* WHAT IS NEEDED *
Everything in the records below must be repeated exactly, except the pictures.
[GIVEN DATA]
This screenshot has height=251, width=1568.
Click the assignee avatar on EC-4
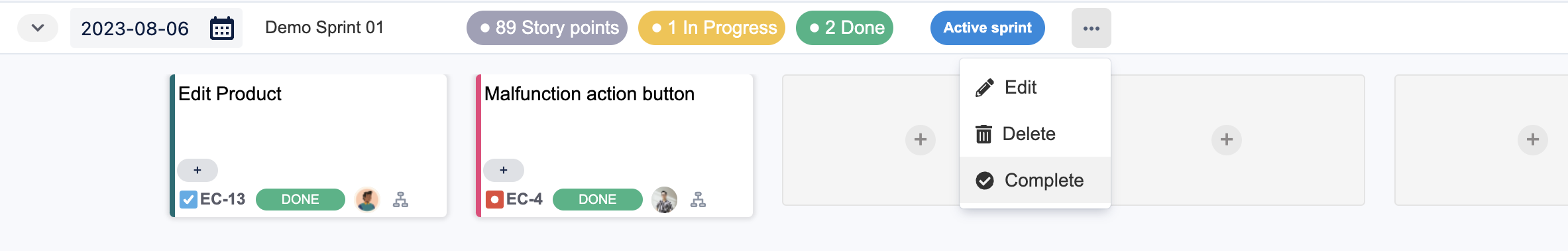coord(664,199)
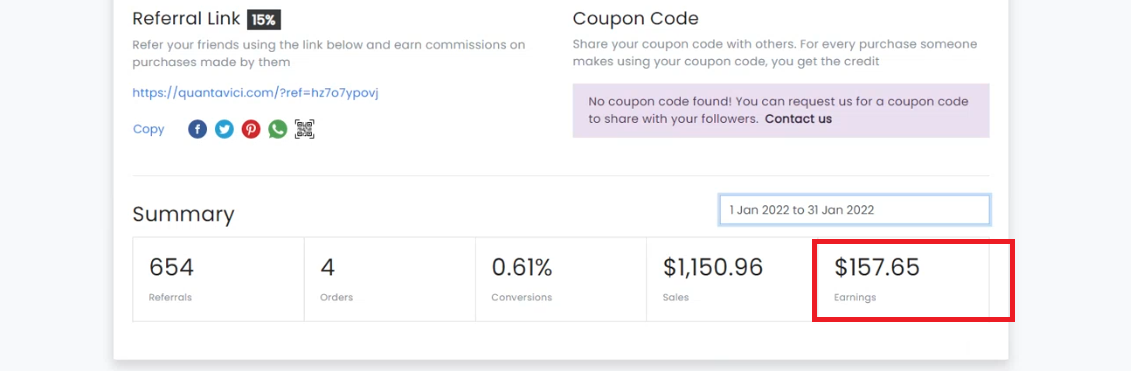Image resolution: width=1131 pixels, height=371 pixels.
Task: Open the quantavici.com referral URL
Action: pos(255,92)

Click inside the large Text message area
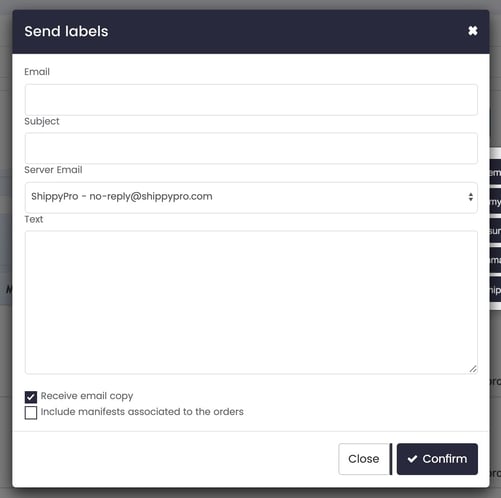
[/GIVEN DATA]
* WRITTEN ANSWER *
This screenshot has height=251, width=1568.
Click the assignee avatar on EC-4
coord(664,199)
Image resolution: width=1131 pixels, height=371 pixels.
Task: Open the quantavici.com referral URL
Action: pos(255,92)

Click inside the large Text message area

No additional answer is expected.